- [Task to carry out]: Below are the records; copy every line in them that holds the string "agent".
[Opening Data to examine section]
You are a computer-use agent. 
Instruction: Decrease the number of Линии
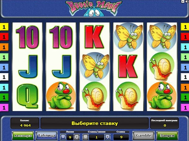(63, 137)
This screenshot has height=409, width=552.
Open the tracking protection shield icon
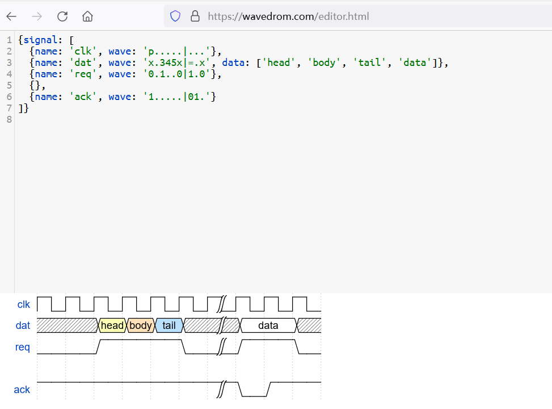[x=175, y=16]
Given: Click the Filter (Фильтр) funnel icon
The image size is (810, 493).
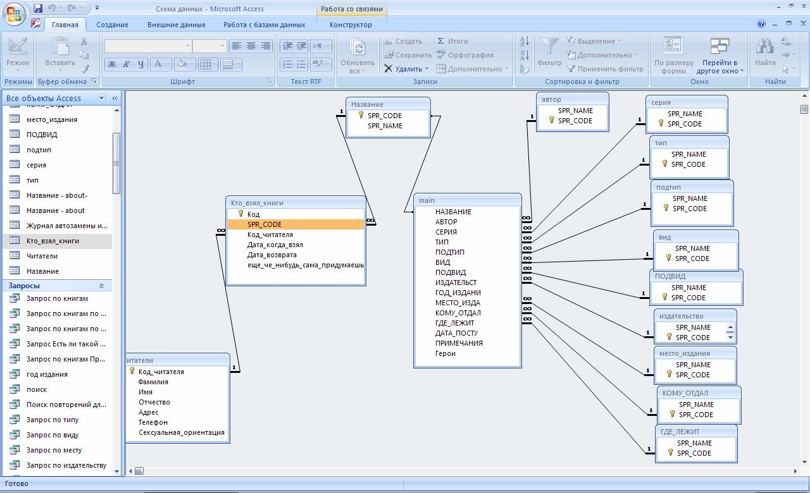Looking at the screenshot, I should pos(549,47).
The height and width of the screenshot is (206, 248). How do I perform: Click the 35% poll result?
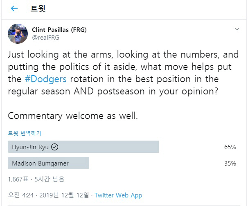coord(230,163)
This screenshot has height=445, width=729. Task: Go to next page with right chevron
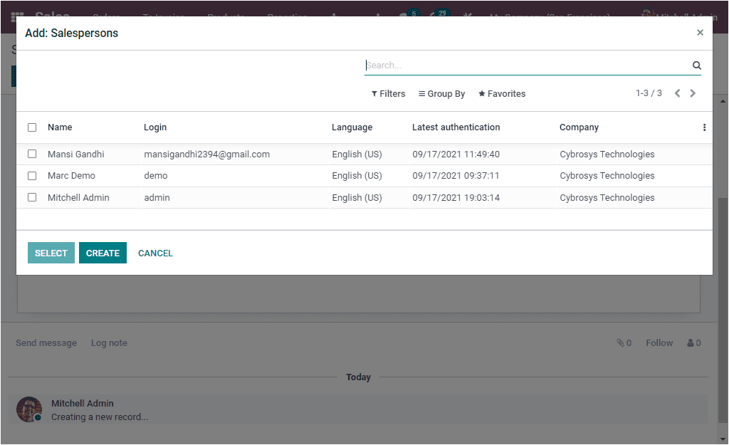click(692, 93)
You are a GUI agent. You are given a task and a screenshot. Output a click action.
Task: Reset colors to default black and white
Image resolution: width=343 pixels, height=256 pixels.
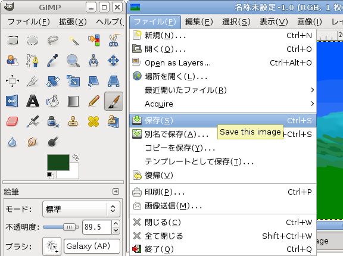(x=50, y=176)
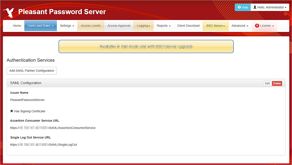Expand the SSO Server dropdown
This screenshot has height=165, width=292.
(x=215, y=26)
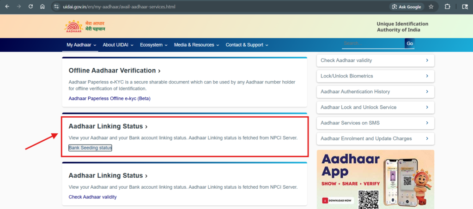This screenshot has height=209, width=473.
Task: Expand the Ecosystem dropdown menu
Action: click(x=153, y=45)
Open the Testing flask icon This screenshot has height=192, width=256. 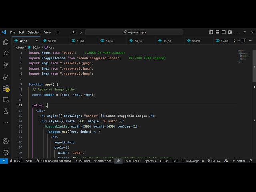pos(6,111)
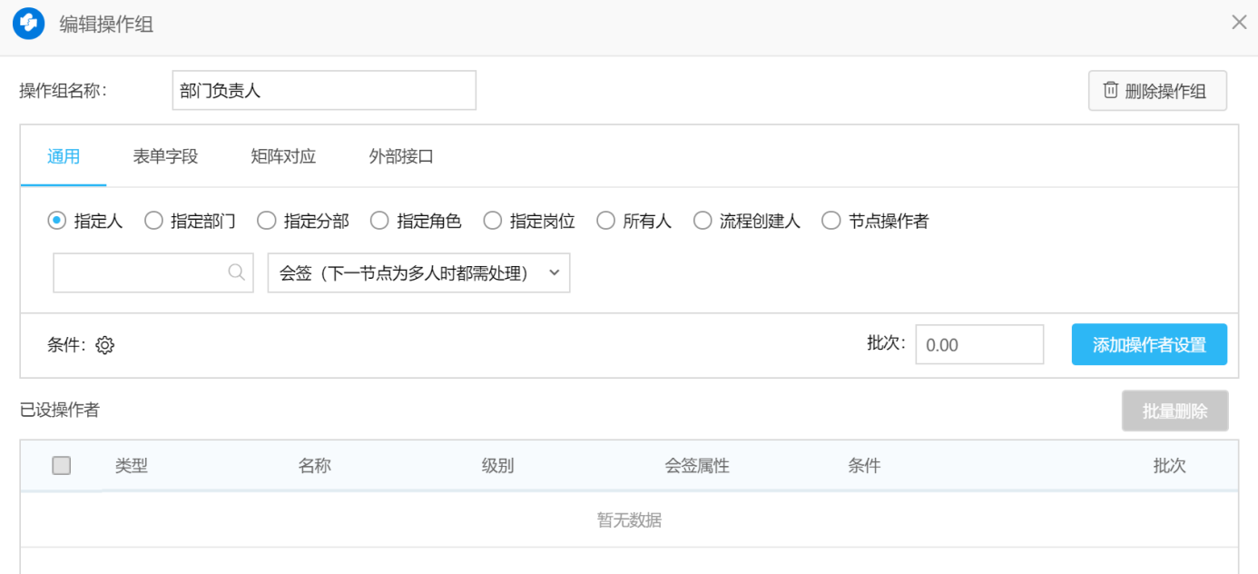Click the 删除操作组 button
The height and width of the screenshot is (574, 1258).
(x=1157, y=91)

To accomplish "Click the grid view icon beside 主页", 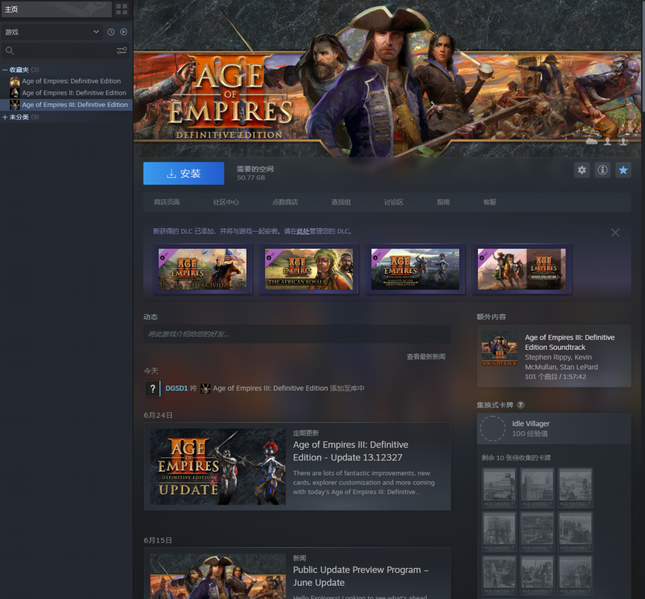I will [x=121, y=9].
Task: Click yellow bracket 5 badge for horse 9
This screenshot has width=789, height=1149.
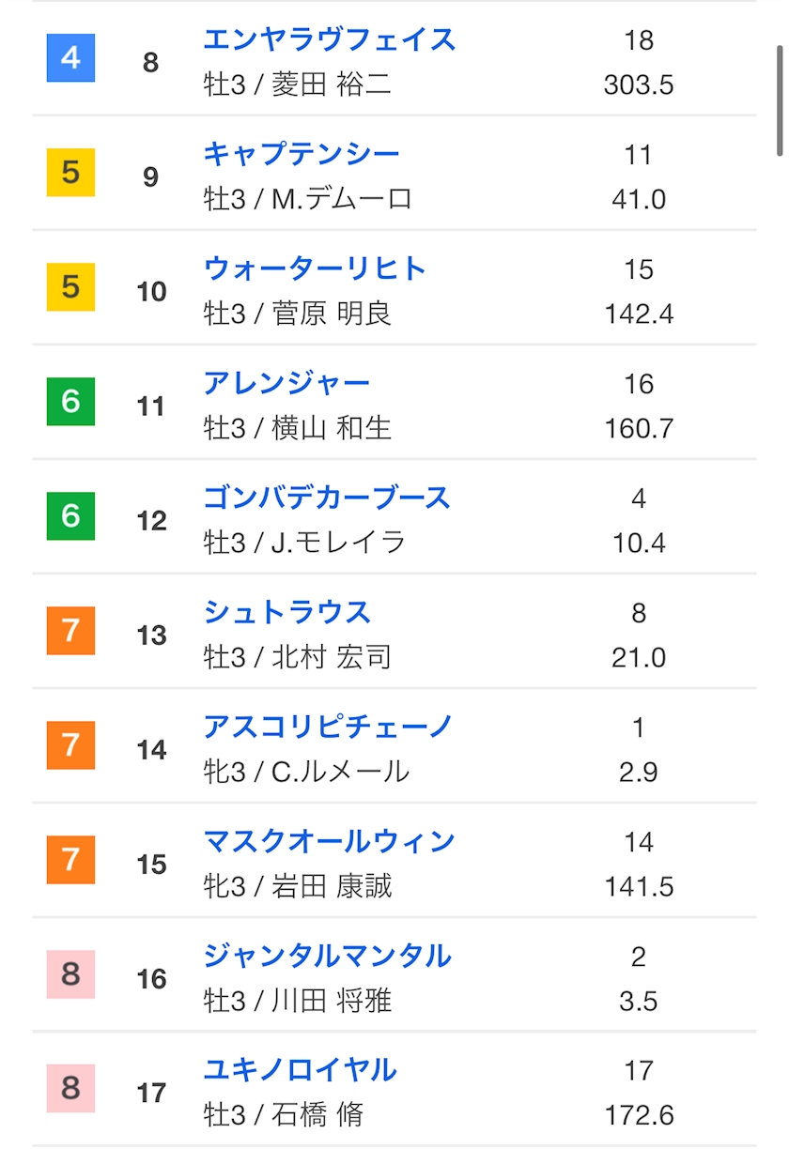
[Closing Data to examine section]
- [Task output]:
You are a computer-use agent. 
You are a GUI agent. You are given a task and a screenshot. Output a click action.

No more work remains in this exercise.